‘Akshara’ review: This Nandita Swetha starrer is preachy and lacklustre

‘Akshara’ review: This Nandita Swetha starrer is preachy and lacklustre

Ever since Yekkadiki Pothavu Chinnavada became a hit, Nandita Swetha had been busy. Directors have woven women-centric subjects and ‘budget’ stories for her. She too has been making efforts to be a part of diverse genres. Here, Nandita Swetha plays the protagonist Vimala who studies at a government school and refuses to move to a corporate institution. Vimala turns Akshara — for reasons that are revealed later — and becomes a physics lecturer in a school where Sanjay Swaroop is the chairman and Shritej (who played Chandrababu Naidu in Lakshmi’s NTR ) is the director.

Akshara

  • Cast: Nandita Swetha, Shritej, Sanjay Swaroop
  • Direction: B Chinni Krishna
  • Music: Suresh Bobbili

The movie begins with the chairman accepting an award and blowing his school’s trumpet while we are shown a bright student jumping to her death from the school terrace. The suicide is definitely not due to any academic pressure, he claims and is later seen trying to hush up the case.

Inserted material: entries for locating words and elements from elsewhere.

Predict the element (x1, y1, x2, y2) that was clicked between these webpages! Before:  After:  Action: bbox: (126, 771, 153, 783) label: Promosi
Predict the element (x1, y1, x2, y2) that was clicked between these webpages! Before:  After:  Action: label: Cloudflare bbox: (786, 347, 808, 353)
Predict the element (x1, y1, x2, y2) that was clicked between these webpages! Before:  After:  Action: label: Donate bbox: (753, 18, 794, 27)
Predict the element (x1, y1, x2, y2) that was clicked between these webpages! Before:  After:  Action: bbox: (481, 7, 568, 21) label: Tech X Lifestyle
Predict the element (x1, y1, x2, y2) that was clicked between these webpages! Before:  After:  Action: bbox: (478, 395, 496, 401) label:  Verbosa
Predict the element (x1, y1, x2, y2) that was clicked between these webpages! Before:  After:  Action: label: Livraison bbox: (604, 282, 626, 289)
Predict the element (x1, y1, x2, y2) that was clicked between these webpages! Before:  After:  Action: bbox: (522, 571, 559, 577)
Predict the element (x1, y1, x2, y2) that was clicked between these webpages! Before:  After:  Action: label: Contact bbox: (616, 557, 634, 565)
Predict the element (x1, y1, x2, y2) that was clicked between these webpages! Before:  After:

There is a sudden digression from here to and we are compelled to endure unnecessary comedy for half an hour; clearly, there is a dearth of proper content. Just when the issue is about to get diluted, the heroine kills the director of the school, who had proposed to her. Avid movie watchers can sense a connection between the student’s suicide and this murder. A sub-plot traces the back story of the heroine but none of that emotionally moves us. Corporate schools roping in ‘rank students’, using their names to cash in on admissions and then pressurising them to excel, driving them to suicide hardly creates a shock value. .

The heroine hardly speaks for the most part of the film but towards the climax, she surrenders to the cops and gives a lengthy monologue that is watched keenly by people all over the State. What happens next to her case is anyone’s guess. The murders happen routinely and the investigation officer hardly injects seriousness into the story. The director’s attempt to proselytise parents’ opinion on the education system fails as the teachers sound too preachy and the dialogues bookish and over the top.

Nandita sports only two expressions; she is either smiling or mildly angry. Sanjay Swaroop gets to do a grey character and this perhaps is the lengthiest role in his career. For some reason, even in the romantic scenes, we feel Shritej is talking like the above-mentioned politician; the hangover seems too strong.

While the comedy kills the story to a certain extent, the background score makes your ears bleed. Cinematography is the saving grace. The film neither surprises nor keeps you engaged.